Y cuanto más sinceros fuesen esos hombres, tanta mayor fe tendrían en el orden de cosas por ellos dirigo y tanto más crueles serían para con las ideas que llegasen a combatir sus conceptos. Estando firmemente convencidos de que la felicidad humana depende en absoluto de sus especulaciones, por lo mismo ahogarían sin compasión las ideas contrarias. Harto nos ha hecho sufrir la autoridad actual para no tomar nuestras precauciones contra la venidera; no queremos volver a poner nuestros destinos a disposición de los errores individuales o colectivos.

Dícesenos que las comisiones de estadística no serían una autoridad. Determinarán la producción, repartirán los productos, establecerán esto, organizarán aquello ... pero no serán un gobierno.

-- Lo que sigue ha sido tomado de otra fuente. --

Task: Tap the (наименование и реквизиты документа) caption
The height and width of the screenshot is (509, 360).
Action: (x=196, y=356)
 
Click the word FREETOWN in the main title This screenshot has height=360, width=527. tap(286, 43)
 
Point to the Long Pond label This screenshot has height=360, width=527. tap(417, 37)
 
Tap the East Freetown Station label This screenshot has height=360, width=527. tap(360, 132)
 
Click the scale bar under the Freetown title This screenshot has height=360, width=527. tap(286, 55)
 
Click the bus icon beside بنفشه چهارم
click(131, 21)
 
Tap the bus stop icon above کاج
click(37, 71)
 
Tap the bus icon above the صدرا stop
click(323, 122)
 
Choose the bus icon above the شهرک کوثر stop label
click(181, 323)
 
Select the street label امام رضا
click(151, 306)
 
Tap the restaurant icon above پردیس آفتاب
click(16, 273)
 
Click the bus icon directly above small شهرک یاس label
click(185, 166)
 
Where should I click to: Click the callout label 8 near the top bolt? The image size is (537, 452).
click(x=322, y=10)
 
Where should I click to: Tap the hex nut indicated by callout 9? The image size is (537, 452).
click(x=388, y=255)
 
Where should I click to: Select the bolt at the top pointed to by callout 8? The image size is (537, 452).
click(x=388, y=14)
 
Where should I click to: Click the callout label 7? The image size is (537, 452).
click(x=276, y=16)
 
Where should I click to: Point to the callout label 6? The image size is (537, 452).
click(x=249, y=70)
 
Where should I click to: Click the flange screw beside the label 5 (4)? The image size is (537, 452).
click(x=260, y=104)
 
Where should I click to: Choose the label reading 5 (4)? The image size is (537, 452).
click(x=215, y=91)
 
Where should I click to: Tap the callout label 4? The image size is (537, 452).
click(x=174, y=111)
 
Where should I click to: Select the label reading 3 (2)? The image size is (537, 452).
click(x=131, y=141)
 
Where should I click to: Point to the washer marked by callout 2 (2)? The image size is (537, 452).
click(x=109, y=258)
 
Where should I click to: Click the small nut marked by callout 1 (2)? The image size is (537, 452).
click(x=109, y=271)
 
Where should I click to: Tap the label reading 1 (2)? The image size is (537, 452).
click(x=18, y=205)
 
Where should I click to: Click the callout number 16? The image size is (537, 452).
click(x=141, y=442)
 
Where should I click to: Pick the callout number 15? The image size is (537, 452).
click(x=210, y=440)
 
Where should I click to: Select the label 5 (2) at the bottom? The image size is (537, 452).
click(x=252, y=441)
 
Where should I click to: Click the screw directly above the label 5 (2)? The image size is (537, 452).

Todo lo contrario. ¡Serán servidores del pueblo!

Entonces preguntamos: si los grupos o los individuos quedan libres de prescindir de ellas cuando se cansen, ¿dónde está su utilidad? ¿No es más sencillo dejar a los individuos organizarse libremente, concertar su producción y su consumo como les parezca, sin venir a complicar las cosas con ruedas inútiles?

Sean cuales fueren las negativas de esos partidarios vergonzantes de la autoridad, mucho trabajo les ha de costar el salir de este dilema: o los grupos o individuos serán libres de aceptar o rechazar los acuerdos de esas comisiones, o los acuerdos de éstas tendrán fuerza de ley.

En el primer caso, es inútil establecer comisiones; en el segundo será preciso organizar una fuerza pública en el apoyo de esos acuerdos oficiales. Y en tal caso, ¿cuál será la libertad de quienes a ellos se opongan?